Forward pass for the video feature extractor.

This method processes the input video tensor and extracts features using the underlying video feature extractor model. The output features are computed without gradient tracking, which is beneficial for inference scenarios.

• Parameters:source_video (torch.Tensor) – Input video tensor of shape (B, 1, L, H, W), where B is the batch size, L is the sequence length, H is the height, and W is the width of the video frames.
• Returns: Extracted video features of shape (B, F, T), where F is : the number of feature dimensions and T is the length of the output sequence.
• Return type: torch.Tensor

##################### Examples

>>> model = AVHubertModel(cfg)
>>> video_input = torch.randn(8, 1, 10, 224, 224)  # Batch of 8 videos
>>> video_features = model.forward_video(video_input)
>>> print(video_features.shape)  # Should print: torch.Size([8, F, T])

######### NOTE This method is intended for use in inference mode. During training, the video features are typically extracted in a manner that allows for backpropagation.

modality_fusion(features_audio, features_video)

Fuse audio and video features using the specified fusion method.

This method combines audio and video features based on the configured fusion technique, which can be either concatenation or addition. It handles cases where one of the modalities may be absent by providing zero tensors of the appropriate shape.

• Parameters:
  • features_audio (torch.Tensor) – The audio features tensor with shape (B, D, L), where B is the batch size, D is the feature dimension, and L is the length of the sequence.
  • features_video (torch.Tensor) – The video features tensor with shape (B, D, L), where B is the batch size, D is the feature dimension, and L is the length of the sequence.
• Returns: The fused features tensor, which will have shape determined by the fusion method:

  • If concatenation is used, the shape will be (B, 2D, L).
  • If addition is used, the shape will be (B, D, L).

• Return type: torch.Tensor
• Raises:ValueError – If an unknown fusion method is specified.

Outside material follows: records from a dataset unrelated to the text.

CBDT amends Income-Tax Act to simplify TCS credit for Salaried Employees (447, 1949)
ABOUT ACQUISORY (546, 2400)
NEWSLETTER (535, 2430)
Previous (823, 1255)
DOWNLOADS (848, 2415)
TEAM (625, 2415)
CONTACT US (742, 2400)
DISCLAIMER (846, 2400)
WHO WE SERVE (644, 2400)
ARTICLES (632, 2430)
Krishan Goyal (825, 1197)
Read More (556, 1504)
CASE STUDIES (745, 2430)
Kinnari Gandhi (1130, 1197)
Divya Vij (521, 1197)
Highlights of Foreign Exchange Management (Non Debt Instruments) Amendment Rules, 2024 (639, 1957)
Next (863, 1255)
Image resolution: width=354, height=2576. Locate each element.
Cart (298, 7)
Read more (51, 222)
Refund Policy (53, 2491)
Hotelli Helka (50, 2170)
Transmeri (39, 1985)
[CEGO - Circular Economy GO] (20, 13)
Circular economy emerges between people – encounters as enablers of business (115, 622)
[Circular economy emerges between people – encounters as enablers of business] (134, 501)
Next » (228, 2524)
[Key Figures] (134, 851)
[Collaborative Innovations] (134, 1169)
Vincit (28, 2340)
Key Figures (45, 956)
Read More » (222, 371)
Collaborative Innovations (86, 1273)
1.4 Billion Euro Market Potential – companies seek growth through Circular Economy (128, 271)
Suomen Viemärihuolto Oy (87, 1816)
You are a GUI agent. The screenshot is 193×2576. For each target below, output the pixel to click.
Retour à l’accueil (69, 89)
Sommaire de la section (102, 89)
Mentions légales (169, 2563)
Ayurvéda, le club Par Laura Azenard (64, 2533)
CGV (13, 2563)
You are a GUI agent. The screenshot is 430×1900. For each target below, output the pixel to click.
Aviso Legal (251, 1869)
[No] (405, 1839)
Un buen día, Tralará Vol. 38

##################### Examples

>>> audio_features = torch.randn(32, 256, 10)  # 32 samples, 256 features, 10 time steps
>>> video_features = torch.randn(32, 256, 10)  # 32 samples, 256 features, 10 time steps
>>> fused_features = self.modality_fusion(audio_features, video_features)
>>> print(fused_features.shape)  # If concatenation is used, should output: torch.Size([32, 512, 10])